NCJ Number
85651
Journal
British Journal of Law and Society Volume: 8 Issue: 1 Dated: (Summer 1981) Pages: 109-117
Date Published
1981
Length
9 pages
Annotation
This essay critiques the British Royal Commission's positions on police interrogation of suspects in custody.
Abstract
Britain's main guidelines for and controls over police methods of interrogation lie in the Judges' Rules drawn up in 1912. The Rules provide that confessions or statements can only be used as evidence if they are given voluntarily. The Royal Commission on Criminal Procedure has concluded, however, that the voluntariness of a suspect's statement is impossible to determine.

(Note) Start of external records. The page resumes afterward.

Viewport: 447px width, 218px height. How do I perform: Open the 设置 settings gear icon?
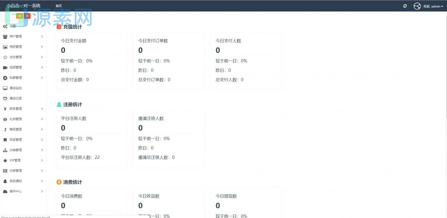[4, 26]
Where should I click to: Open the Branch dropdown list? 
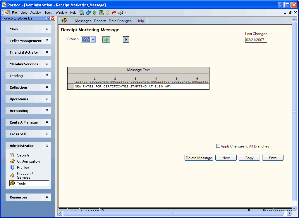click(93, 40)
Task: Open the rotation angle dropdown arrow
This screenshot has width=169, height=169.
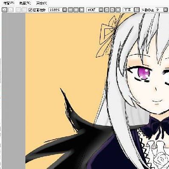Action: (x=101, y=10)
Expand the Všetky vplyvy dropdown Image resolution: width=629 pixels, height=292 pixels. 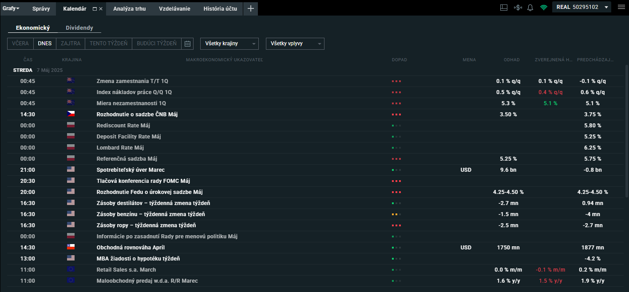pos(295,43)
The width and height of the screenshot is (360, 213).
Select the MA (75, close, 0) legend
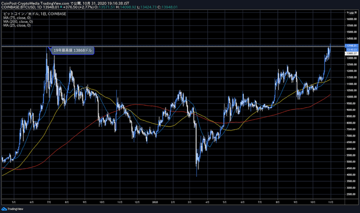18,18
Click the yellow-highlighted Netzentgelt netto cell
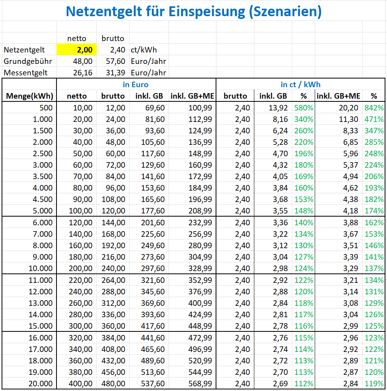 tap(77, 50)
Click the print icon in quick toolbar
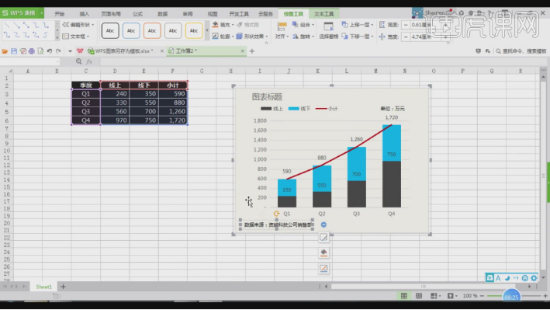Viewport: 550px width, 310px height. (32, 51)
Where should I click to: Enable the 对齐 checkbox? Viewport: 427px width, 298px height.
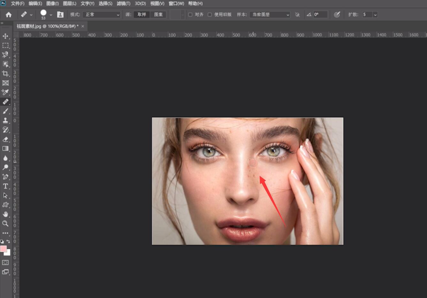[190, 15]
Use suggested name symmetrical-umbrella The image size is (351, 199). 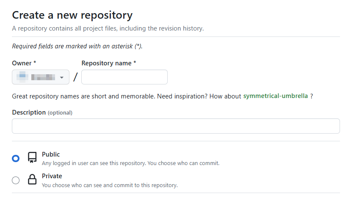pyautogui.click(x=275, y=96)
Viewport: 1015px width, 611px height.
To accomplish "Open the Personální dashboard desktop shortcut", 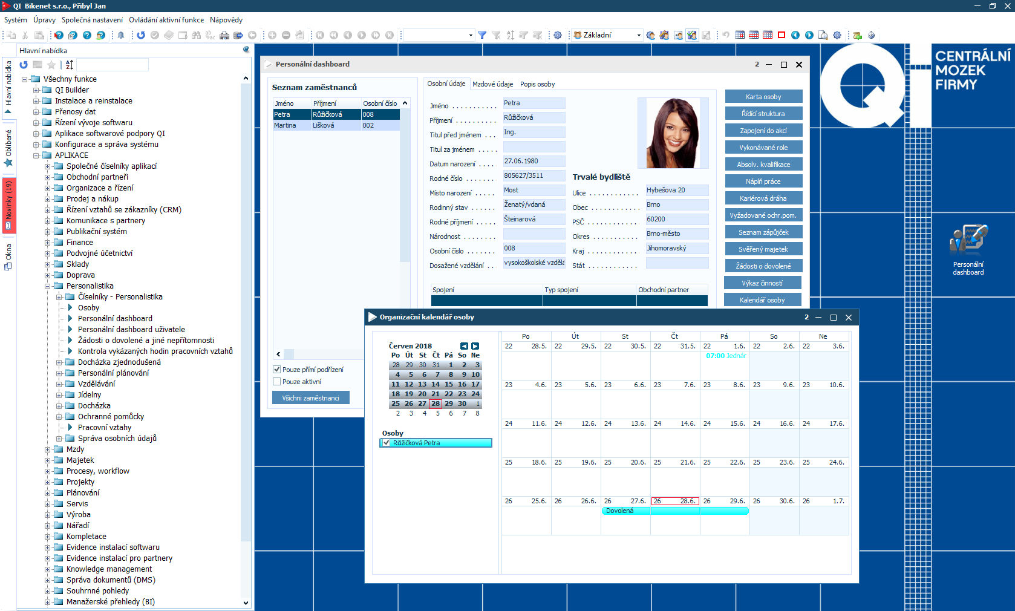I will (968, 249).
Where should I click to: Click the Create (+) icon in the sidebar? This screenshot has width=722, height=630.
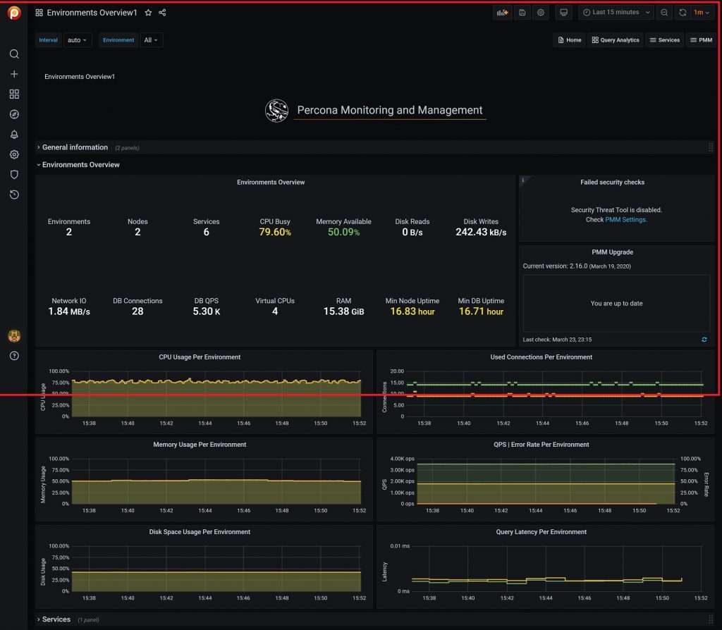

Under the Commission's position on suspect interrogation questioning is to continue without any regulation other than the forbidding of torture or inhuman and degrading treatment. Constraints on police are to depend on a code of practice regulating the conditions but not the content of interviews, on the new rules of arrest (including limitation on the length of time a suspect can be held in custody uncharged), and on rights for the suspect to communication and to legal advice. The terms of the proposed code, with its provisos and allowance for discretion, make it susceptible to abuse, evasion, and unenforceability. Civil actions against those who break the code are allowed, but award of costs to the citizen is paid from police funds, thus eliminating any sanction against the individual officer involved. The Commission rejects both the idea of questioning by magistrates and having some monitor or witness to police interrogation. The Commission proposes that the primary duty to ensure the rules are obeyed rests with the police service itself. The Commission's degree of faith in the professional integrity of the police is due largely to police politics and image building over the last decade. Thirty-two notes and references are listed.